Do I understand metric tensor correctly?

So I've been studying vectors and tensors, and I'm trying to understand metric tensors.

As I understand them, besides a vast array of explanations, they provide an invariant distance between vectors regardless of whether their basis has changed.

So if you had a set of vectors in say a Cartesian coordinate space, using a metric tensor to describe the distances between the vectors even if the primed basis describes them in Spherical coordinates, are he same distances? This isn't becoming quite intuitive to me yet.

This equation might clarify where I understand the definition of a metric tensor:

$ds^2= g_{11} dx^2 + g_{22} dy^2$


Solution 1:

Suppose $U\subseteq{\bf R}^2$ is some open region and $f:U\to{\bf R}^3$ defines some smooth surface in space.
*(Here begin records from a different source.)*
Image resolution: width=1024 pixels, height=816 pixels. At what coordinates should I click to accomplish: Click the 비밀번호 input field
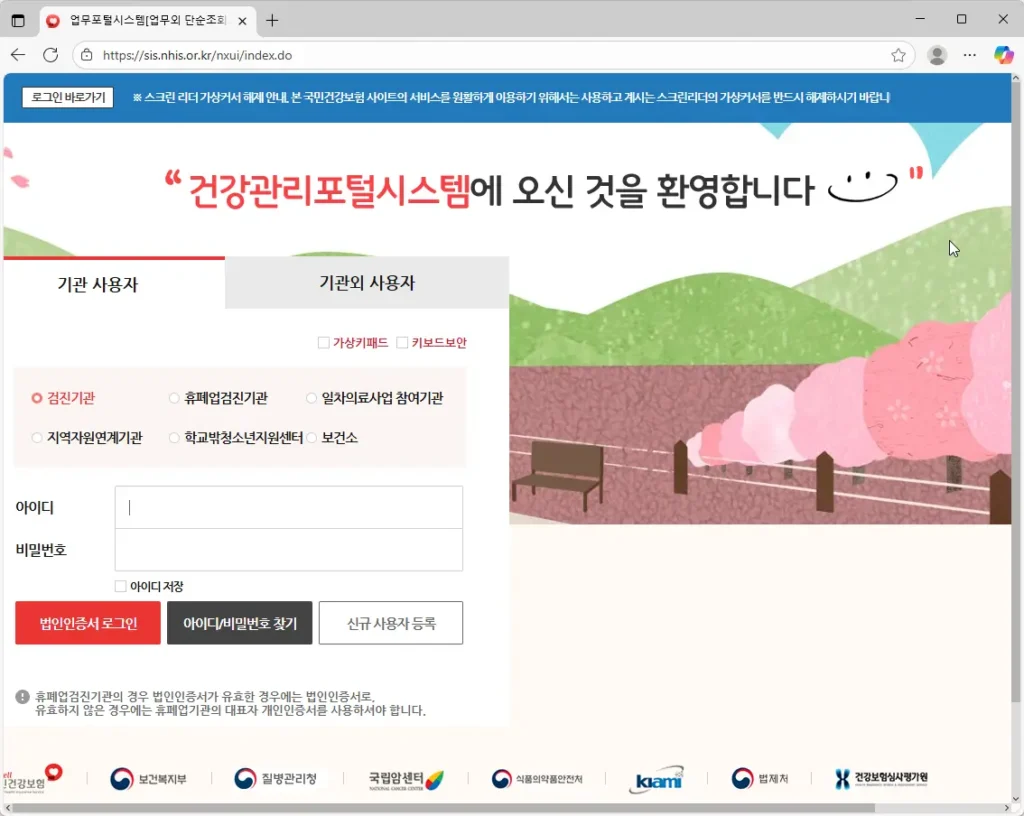click(x=288, y=550)
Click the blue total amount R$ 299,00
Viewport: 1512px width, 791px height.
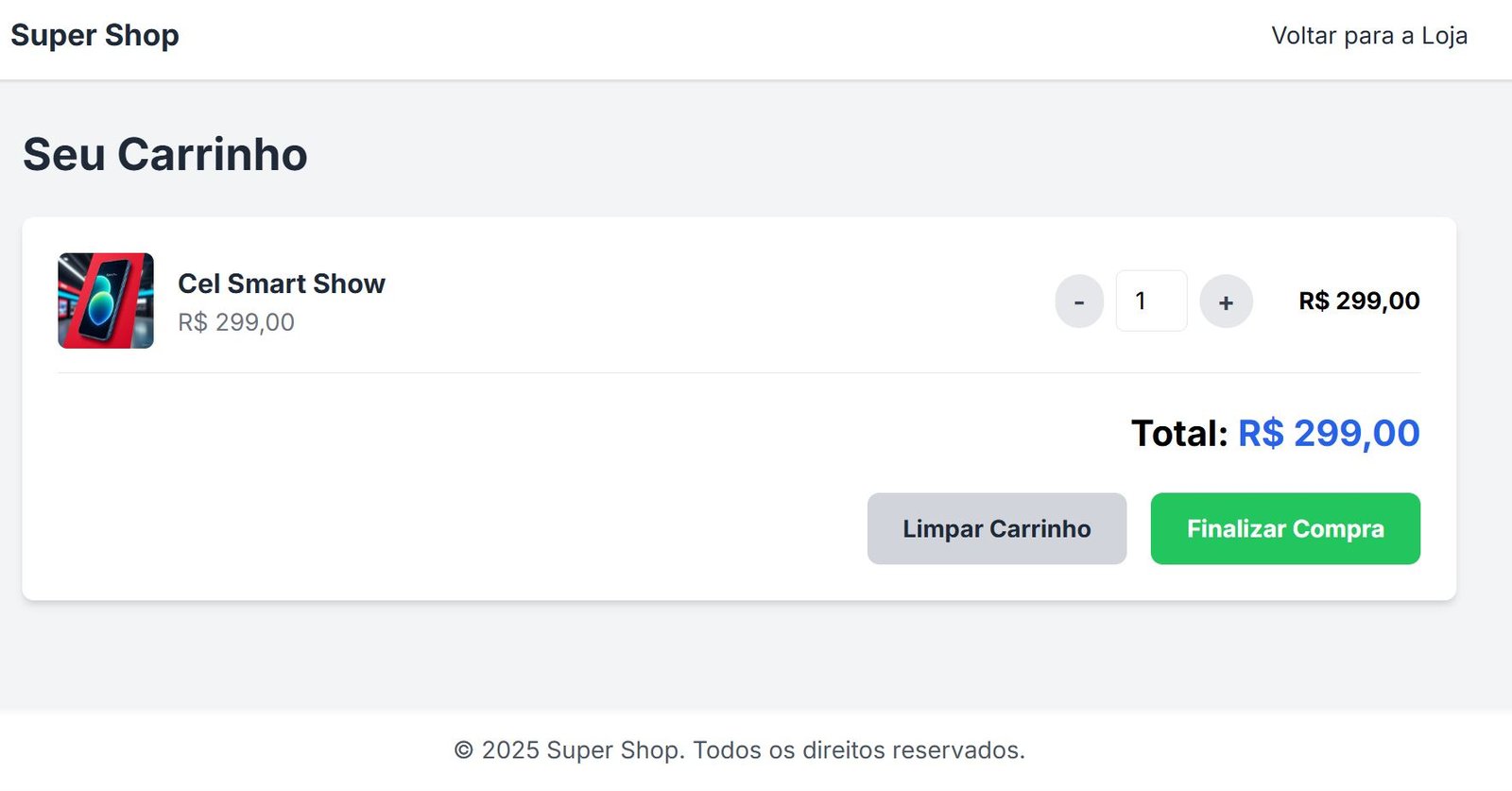coord(1329,434)
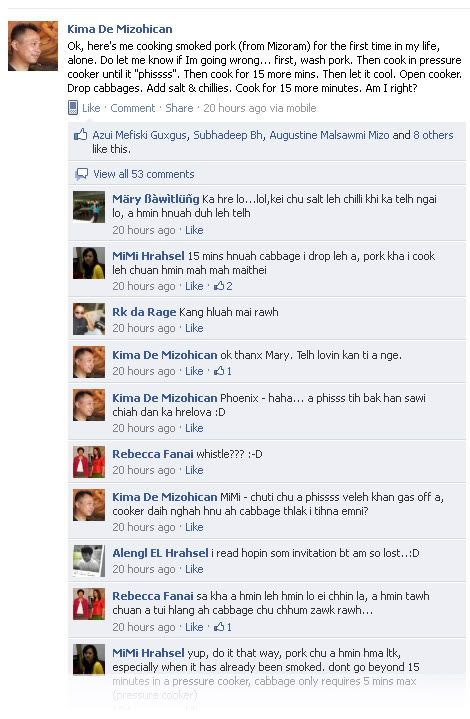The height and width of the screenshot is (719, 470).
Task: Click the mobile phone icon under the post
Action: coord(72,108)
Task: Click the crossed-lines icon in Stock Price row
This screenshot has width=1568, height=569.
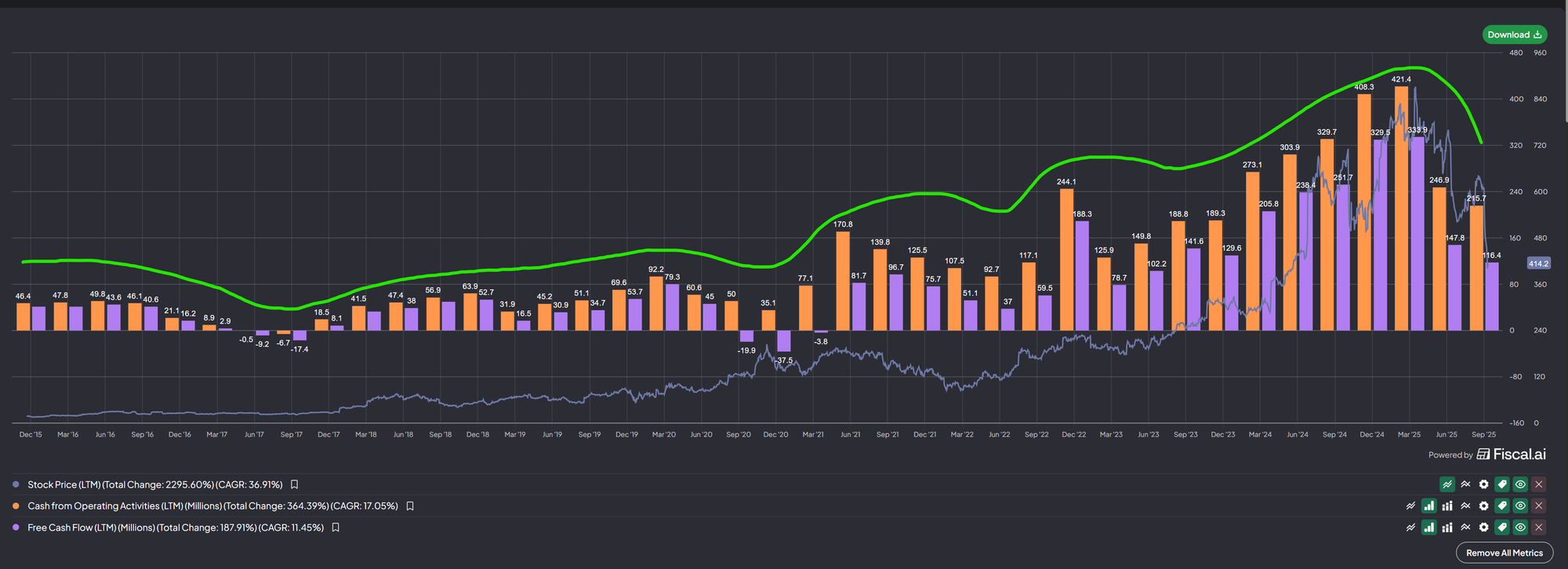Action: point(1465,484)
Now let $\gamma:I\to U$ be a path in $U$ that corresponds to a path $f\circ\gamma:I\to{\cal S}=f(U)\subset {\bf R}^3$ on the surface which we denote by $\cal S$ (here $I$ is an open interval in $\bf R$). How do we find the length of this curve?

The length is computed as

$${\rm length}=\int_I\underbrace{\left\|\frac{d}{dt}(f\circ\gamma)\right\|}_{\large\rm ``speed"}dt=\int_I\left\|J_f(\gamma)\gamma'(t)\right\|dt $$

where $J_F$ is the Jacobian, or matrix of partials, of $f$ with respect to $\gamma$. Note that an expression of the form $\| Jv\|$ may be rewritten as $\sqrt{Jv\cdot Jv}=\sqrt{v^T(J^TJ)v}$. Note that every matrix $A$ determines a bilinear form as $Q_A(u,v)= u^TAv$.
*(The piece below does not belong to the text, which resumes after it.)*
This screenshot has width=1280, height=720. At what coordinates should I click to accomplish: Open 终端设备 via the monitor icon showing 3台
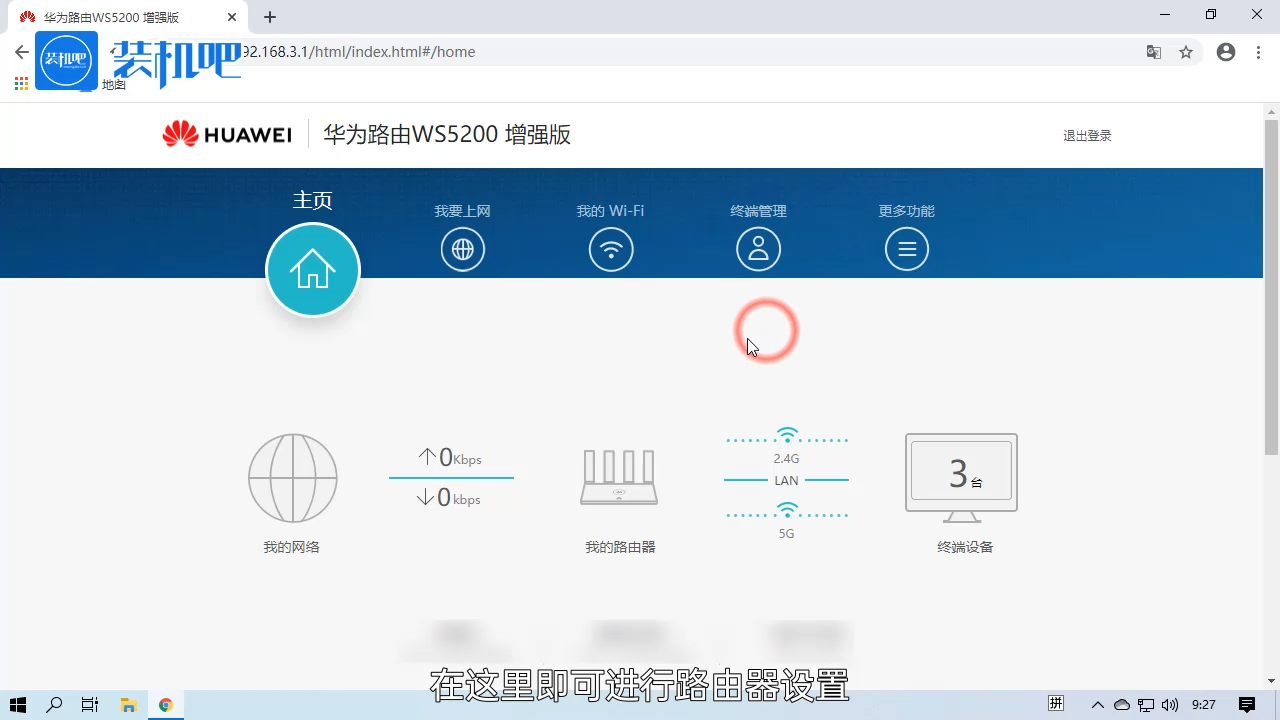[x=959, y=473]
In general, then, suppose we have a manifold $\cal M$ (the device intended to axiomatize curved space), which is essentially a collection of points with some topology; there is no a priori notion of distance between points. To create such a notion of distance, form a collection of bilinear forms $g_p$, one associated to every point $p$ in space, so that any path $\gamma:I\to\cal M$ can be "measured" via

$$\int_I \sqrt{g_\gamma(\gamma',\gamma')}dt.$$

(I am sort of fudging up usual notational conventions for the sake of clarity.) Generally, given charts aka coordinate patches, we represent $g$ as a matrix, and so put two indices under it.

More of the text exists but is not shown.